[PASSAGE SHOWN]
They have studied the problem of how political districts are drawn and made the recommendation for a citizens commission after serious study. The opposition has responded by acting like a child who does not want his toy taken from him.
Yes, the new commission that would be created would have the power to set salaries, but those salaries must be paid from funds governed by the legislature.
It is possible that there are adjustments needed in the future, but the legislature has the power to propose those adjustments.
I strongly recommend a vote of “yes” on Issue 2.
H. Doyle Smith
one in action
The difference in our political parties today is Republicans have decided to take the path of doing nothing, refusing to compromise and disguising themselves as fiscally responsible in order to pass their agenda of tax cuts for the rich.
Democrats actually want to improve the country, offering plans to strengthen the middle class and put people back to work.
Take Jim Renacci, who has jumped on the GOP bandwagon. He signed Grover Norquist’s pledge to never raise taxes — a sign that he is unwilling to compromise.
He also voted for the Ryan budget, which doesn’t balance the budget for more than two decades, and in the meantime cuts programs like Medicare and Medicaid, not to mention giving giant tax cuts to the wealthy.
Meanwhile, Betty Sutton has acted. She wrote legislation that helped revitalize the auto industry, which is responsible for over 800,000 jobs in Ohio. She voted to ensure taxes do not go up on the middle class and to ensure our seniors have access to affordable health care.
The two representatives are facing each other in the 16th U.S. House District, and it’s important to re-elect Sutton to guarantee the success of our economy and our country.
Patrick E. Tummel
A most amazing running experience
This past weekend in Akron, I ran my first marathon, and it was by far the most amazing running experience in my life. This past weekend was just another reason why my wife and I feel most at home here, after living in many different places in the country.

[Saved data entries]
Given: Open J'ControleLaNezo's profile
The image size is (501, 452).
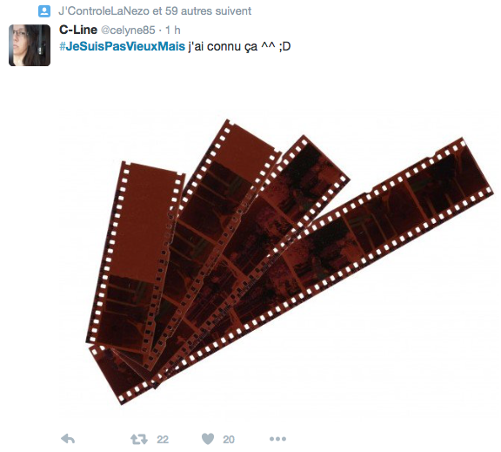Looking at the screenshot, I should point(104,11).
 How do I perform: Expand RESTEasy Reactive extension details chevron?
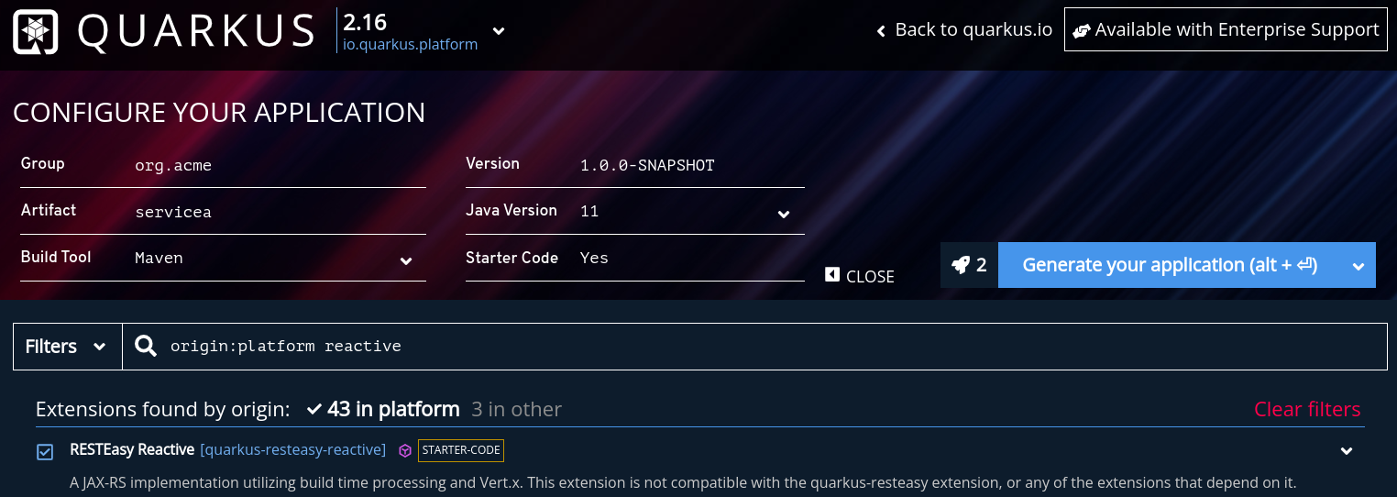pos(1347,451)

[EXERCISES]
a - According to the letters to the editor, how many jobs in Ohio is the auto industry responsible for?
b - Summarize the letters to the editor in two sentences.
c - Retype the stretch of the letters to the editor from "It is possible" through "for the rich.".

[RESPONSES TO THE EXERCISE]
a - Over 800,000 jobs.

b - One writer recommends a "yes" vote on Issue 2, which would create a citizens commission on how political districts are drawn, and another contrasts Jim Renacci's record with Betty Sutton's and urges Sutton's re-election in the 16th U.S. House District. A third writer calls running a first marathon in Akron the most amazing running experience of the writer's life.

c -
It is possible that there are adjustments needed in the future, but the legislature has the power to propose those adjustments.
I strongly recommend a vote of “yes” on Issue 2.
H. Doyle Smith
one in action
The difference in our political parties today is Republicans have decided to take the path of doing nothing, refusing to compromise and disguising themselves as fiscally responsible in order to pass their agenda of tax cuts for the rich.